Public or Industry Reaction

Many large technology companies are starting to change how they do business because of these concerns. Instead of trying to build the biggest secret AI, they are building tools that let businesses switch between different AI models easily. This prevents "vendor lock-in," which happens when a company is stuck using one provider even if the price goes up or the service gets worse. Industry experts are also gathering at major events, like the AI & Big Data Expo, to talk about how open-source AI can make businesses more resilient. The general feeling in the industry is that being open is no longer just a nice idea—it is a practical necessity for survival.

What This Means Going Forward

Going forward, businesses will likely stop using one giant AI model for everything. Instead, they will use smaller, open-source models for simple tasks and save the expensive, powerful models for hard problems. This will help protect their profit margins. Technology officers will need to focus more on "governance," which means setting clear rules for how AI is built and tested. Transparency will become a requirement for any new AI project. If a company cannot explain how its AI reached a conclusion, it may face legal trouble or lose the trust of its customers.

Final Take

The era of secret AI is ending as the technology becomes a foundation for global business. To keep making money and stay safe, companies must embrace openness and clear rules. By using open-source foundations, businesses can let more experts check their systems for errors, leading to better security and lower costs.

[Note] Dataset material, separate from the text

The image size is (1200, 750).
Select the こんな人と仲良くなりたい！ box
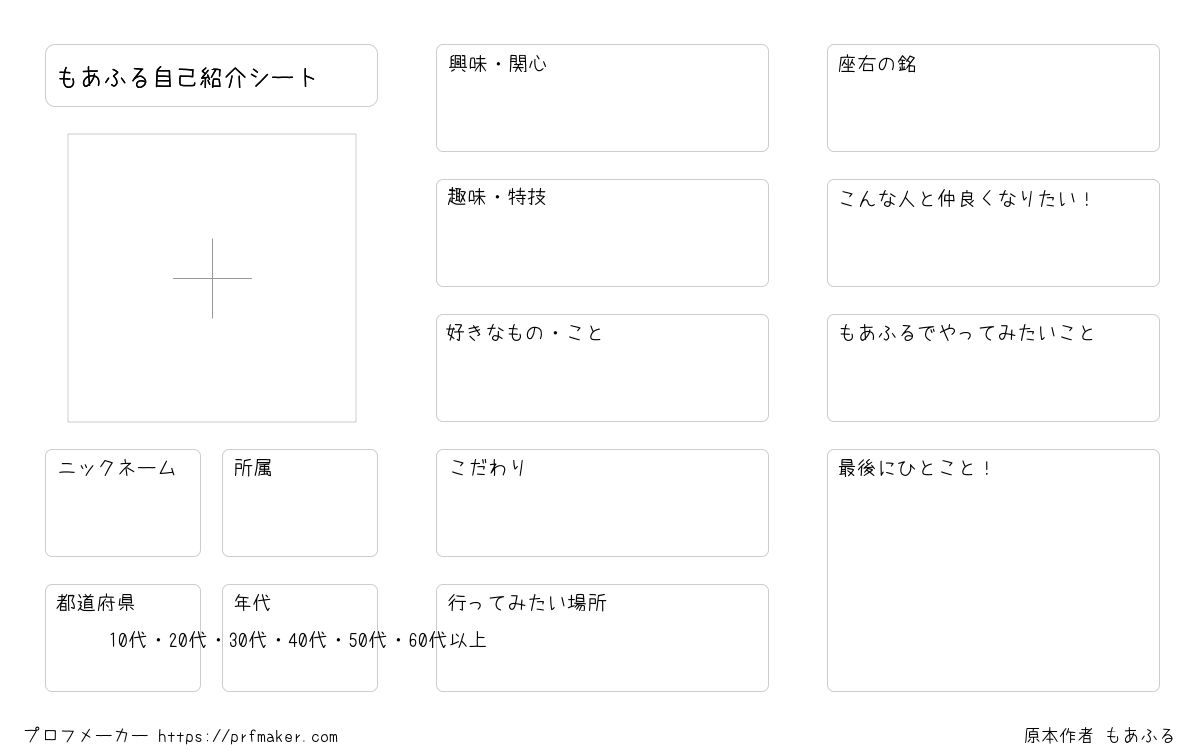993,233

In the end, the companies that win will not be the ones that own the AI, but the ones that know how to manage it most effectively and transparently.

Frequently Asked Questions

What is AI governance?

AI governance is a set of rules and practices that companies use to make sure their AI systems are safe, fair, and working correctly. It involves checking the AI for errors and making sure it follows the law.

Why is open-source AI better for security?

Open-source AI is often more secure because many different researchers and experts can look at the code. This makes it easier to find and fix weaknesses before hackers can use them.

How does AI governance protect profit margins?

Good governance helps companies avoid expensive mistakes, like system failures or data leaks. it also allows them to use cheaper, more efficient AI models for simple tasks, which saves money on computing costs.